_ABOUT THIS TASK:_ With "screenshot" as the search word, show every line of the material that has it.
━━━
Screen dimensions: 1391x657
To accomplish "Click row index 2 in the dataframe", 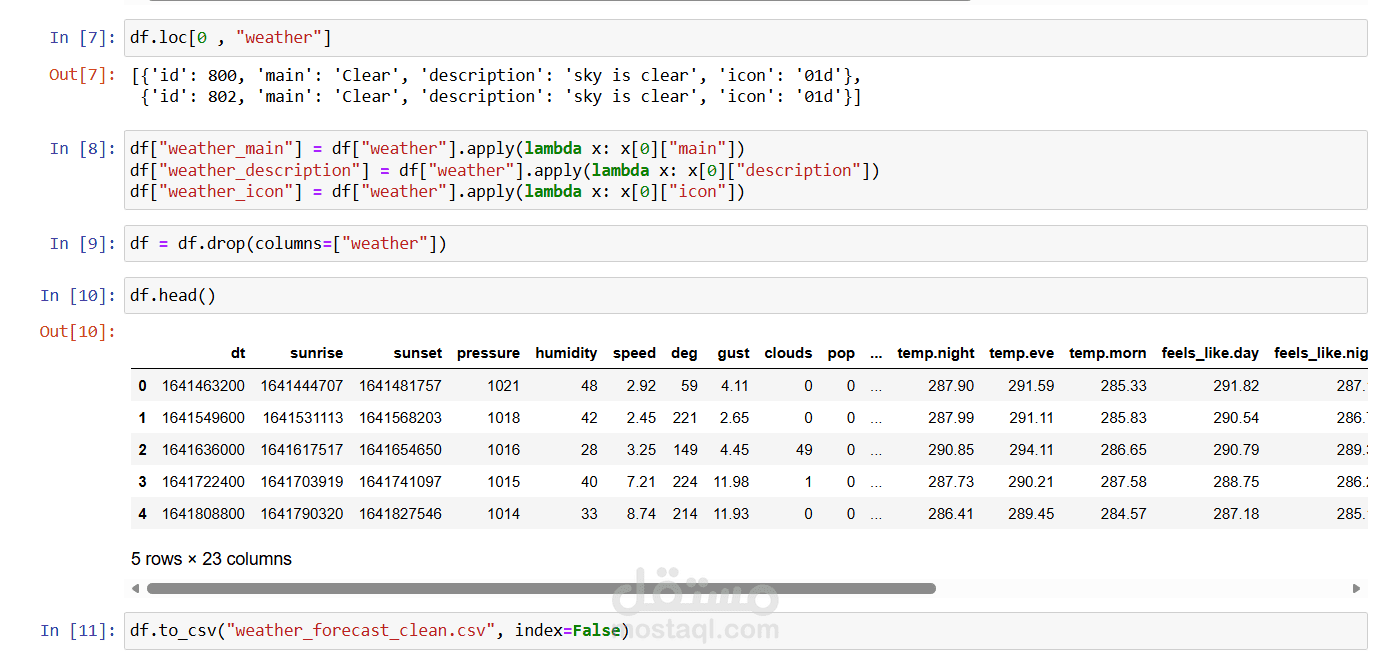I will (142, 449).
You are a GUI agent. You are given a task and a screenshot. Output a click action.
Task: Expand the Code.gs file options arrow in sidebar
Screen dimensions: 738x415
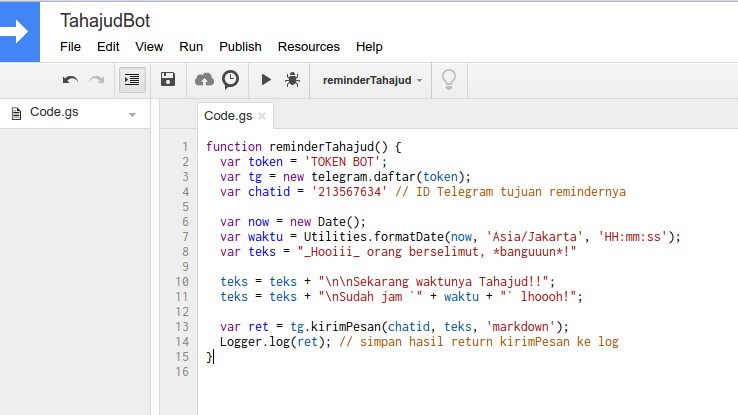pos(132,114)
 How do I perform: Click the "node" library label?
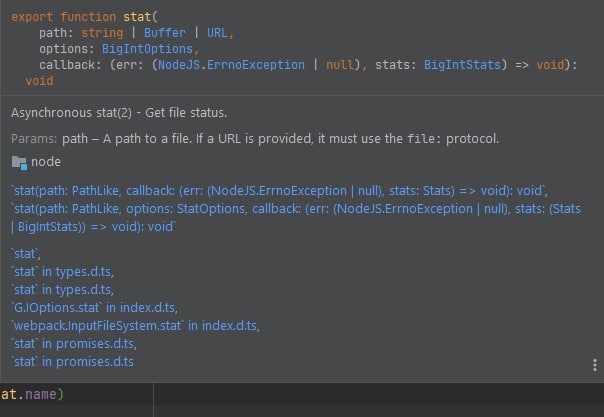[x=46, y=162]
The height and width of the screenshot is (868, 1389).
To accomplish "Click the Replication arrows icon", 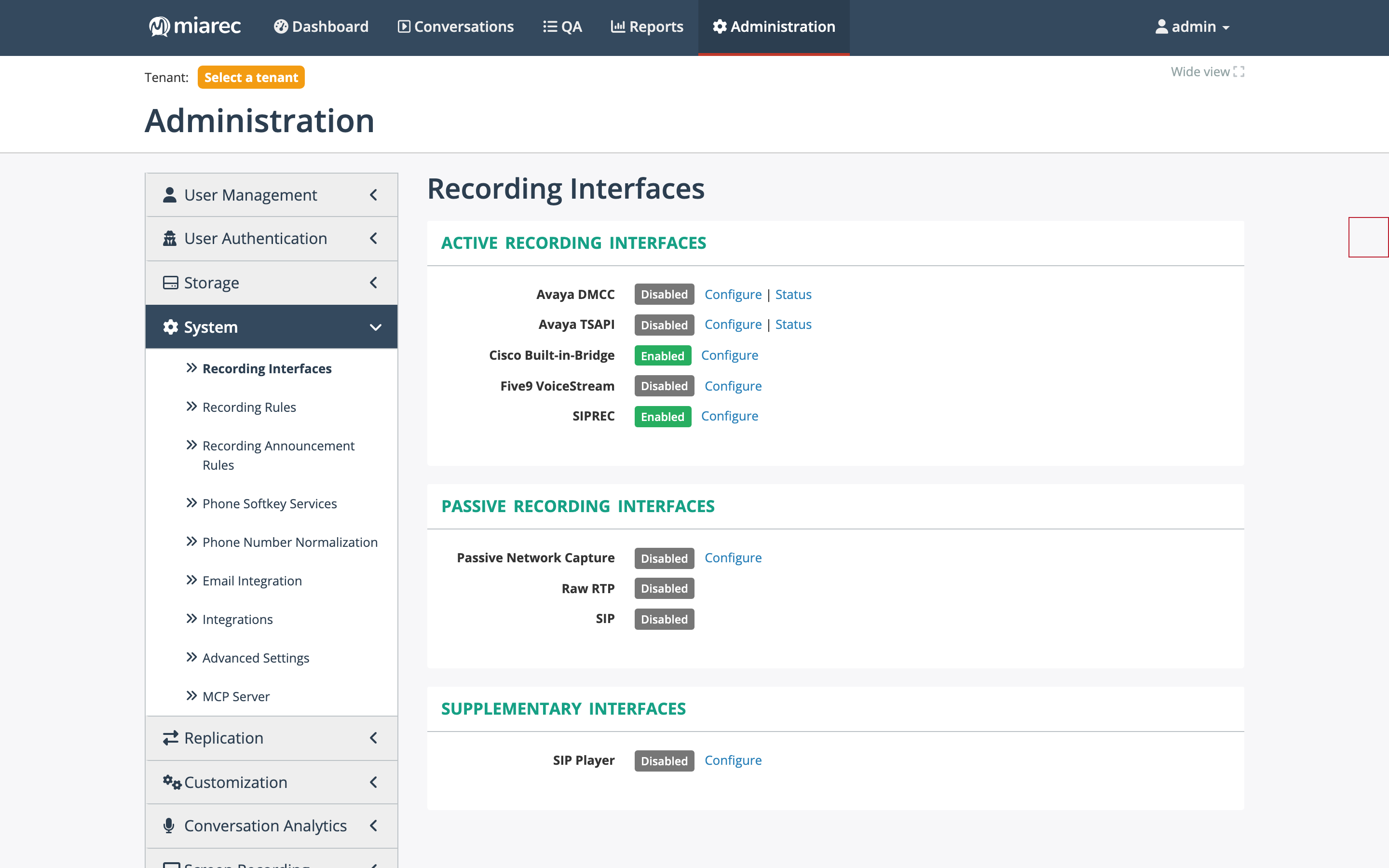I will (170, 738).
━━━
_OUTPUT BELOW:_
You are a GUI agent. You are given a task and a screenshot. Output a click action.
The height and width of the screenshot is (868, 1389).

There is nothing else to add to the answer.